* _TASK INSTRUCTIONS_
Please find the lines in the following records that hold "Browse", and copy them.

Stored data

:::::

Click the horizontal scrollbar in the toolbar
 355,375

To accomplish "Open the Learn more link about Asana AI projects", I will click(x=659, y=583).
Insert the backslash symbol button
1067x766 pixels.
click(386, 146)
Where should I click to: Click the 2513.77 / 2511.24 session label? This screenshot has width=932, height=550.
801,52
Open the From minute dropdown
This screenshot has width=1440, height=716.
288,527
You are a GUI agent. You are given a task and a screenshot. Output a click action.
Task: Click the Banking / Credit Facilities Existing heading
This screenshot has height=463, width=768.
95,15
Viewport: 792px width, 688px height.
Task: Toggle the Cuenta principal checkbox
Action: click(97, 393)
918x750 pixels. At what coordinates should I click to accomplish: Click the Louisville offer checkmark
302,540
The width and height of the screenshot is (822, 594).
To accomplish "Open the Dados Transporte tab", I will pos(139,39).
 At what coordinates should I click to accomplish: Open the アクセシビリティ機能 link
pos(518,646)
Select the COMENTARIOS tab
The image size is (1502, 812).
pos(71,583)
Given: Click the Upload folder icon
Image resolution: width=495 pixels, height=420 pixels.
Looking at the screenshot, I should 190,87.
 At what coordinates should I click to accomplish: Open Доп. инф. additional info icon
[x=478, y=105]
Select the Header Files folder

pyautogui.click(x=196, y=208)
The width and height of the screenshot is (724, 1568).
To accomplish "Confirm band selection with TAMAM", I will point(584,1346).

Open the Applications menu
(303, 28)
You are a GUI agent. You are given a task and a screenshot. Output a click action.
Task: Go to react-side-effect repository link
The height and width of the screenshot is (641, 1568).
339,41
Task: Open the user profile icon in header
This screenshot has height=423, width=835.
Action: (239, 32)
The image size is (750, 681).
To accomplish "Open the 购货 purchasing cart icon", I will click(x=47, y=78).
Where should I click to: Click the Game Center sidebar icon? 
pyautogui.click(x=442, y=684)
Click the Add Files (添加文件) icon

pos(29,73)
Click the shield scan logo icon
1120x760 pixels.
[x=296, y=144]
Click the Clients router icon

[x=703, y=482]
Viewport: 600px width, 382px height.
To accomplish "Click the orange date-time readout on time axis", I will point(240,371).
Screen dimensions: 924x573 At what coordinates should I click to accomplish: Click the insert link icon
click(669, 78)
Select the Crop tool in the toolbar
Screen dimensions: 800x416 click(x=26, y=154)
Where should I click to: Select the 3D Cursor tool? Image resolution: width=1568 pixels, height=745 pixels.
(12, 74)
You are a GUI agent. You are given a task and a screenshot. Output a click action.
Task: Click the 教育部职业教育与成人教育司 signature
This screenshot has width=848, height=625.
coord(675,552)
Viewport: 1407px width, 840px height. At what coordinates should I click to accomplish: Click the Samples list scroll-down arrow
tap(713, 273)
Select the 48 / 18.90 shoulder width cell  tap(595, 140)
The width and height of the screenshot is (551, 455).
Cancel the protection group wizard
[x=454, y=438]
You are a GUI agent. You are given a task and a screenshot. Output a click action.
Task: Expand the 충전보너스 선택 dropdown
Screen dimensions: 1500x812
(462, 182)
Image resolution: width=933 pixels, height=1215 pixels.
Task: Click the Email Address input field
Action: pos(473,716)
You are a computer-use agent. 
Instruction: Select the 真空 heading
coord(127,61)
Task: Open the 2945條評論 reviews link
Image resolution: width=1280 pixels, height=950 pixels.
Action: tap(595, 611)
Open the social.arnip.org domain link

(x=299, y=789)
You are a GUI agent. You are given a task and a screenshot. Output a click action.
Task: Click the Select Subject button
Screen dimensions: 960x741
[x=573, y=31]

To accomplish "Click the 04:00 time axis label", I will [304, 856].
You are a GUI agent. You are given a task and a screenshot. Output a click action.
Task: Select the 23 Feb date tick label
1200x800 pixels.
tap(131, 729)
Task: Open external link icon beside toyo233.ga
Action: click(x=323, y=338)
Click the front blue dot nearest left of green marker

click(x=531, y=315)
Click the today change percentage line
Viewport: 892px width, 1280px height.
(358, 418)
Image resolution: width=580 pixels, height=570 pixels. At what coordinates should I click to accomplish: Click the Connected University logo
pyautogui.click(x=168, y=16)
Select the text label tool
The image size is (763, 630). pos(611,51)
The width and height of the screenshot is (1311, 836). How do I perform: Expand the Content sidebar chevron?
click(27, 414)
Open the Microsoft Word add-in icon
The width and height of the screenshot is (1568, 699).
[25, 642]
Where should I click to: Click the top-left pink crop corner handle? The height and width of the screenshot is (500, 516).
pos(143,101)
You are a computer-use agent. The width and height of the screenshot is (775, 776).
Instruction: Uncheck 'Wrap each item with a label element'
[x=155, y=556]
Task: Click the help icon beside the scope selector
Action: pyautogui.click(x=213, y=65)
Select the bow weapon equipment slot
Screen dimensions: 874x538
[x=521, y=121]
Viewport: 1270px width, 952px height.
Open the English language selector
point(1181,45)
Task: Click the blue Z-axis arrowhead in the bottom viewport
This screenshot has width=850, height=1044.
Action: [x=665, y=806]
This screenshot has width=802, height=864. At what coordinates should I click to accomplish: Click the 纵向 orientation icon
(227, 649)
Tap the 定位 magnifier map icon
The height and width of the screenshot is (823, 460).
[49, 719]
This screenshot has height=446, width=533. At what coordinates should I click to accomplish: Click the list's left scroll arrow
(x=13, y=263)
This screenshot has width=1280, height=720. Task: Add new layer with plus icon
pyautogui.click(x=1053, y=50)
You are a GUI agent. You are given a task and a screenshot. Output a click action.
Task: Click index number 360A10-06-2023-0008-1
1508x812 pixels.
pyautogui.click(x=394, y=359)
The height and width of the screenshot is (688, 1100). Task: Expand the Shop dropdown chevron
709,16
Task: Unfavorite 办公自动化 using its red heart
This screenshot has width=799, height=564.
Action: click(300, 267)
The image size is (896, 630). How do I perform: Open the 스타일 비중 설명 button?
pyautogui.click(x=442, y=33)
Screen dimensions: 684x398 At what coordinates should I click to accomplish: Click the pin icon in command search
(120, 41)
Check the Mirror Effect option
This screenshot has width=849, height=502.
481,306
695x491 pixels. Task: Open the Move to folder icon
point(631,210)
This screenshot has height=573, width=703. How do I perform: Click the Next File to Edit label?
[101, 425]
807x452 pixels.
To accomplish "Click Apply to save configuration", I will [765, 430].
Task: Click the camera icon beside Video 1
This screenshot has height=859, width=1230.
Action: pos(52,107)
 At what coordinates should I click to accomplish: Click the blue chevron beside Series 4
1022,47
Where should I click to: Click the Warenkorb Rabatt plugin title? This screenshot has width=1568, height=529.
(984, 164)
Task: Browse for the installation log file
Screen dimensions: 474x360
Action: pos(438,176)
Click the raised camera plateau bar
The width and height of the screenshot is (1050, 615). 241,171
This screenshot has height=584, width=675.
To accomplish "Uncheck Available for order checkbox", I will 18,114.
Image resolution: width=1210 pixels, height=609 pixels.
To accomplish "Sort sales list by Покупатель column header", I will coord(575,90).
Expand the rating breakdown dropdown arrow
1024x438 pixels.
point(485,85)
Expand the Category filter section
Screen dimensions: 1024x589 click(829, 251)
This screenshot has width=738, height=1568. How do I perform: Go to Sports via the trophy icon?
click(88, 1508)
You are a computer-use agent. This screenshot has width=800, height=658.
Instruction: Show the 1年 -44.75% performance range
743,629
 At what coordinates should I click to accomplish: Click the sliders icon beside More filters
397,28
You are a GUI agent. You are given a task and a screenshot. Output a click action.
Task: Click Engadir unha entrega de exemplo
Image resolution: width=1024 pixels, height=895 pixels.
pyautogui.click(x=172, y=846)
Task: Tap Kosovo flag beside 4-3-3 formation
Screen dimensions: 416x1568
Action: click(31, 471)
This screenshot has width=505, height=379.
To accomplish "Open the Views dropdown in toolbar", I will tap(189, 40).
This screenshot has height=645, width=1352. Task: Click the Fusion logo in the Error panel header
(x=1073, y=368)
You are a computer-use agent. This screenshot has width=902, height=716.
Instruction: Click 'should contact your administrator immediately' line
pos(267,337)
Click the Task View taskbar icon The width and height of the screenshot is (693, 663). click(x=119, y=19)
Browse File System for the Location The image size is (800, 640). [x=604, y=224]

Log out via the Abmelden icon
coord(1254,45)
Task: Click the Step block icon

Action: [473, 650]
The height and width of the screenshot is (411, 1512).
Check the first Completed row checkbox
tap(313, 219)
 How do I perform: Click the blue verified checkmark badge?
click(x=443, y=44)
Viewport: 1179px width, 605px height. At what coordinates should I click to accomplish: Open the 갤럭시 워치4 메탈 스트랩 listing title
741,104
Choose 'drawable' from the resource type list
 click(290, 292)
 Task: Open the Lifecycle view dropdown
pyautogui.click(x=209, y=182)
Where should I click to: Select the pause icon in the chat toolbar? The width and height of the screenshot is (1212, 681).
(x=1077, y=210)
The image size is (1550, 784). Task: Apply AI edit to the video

:::::

* _TASK ANSWER_
Task: Browse for the installation log file
Browse File System for the Location The image size is (800, 640). [x=604, y=224]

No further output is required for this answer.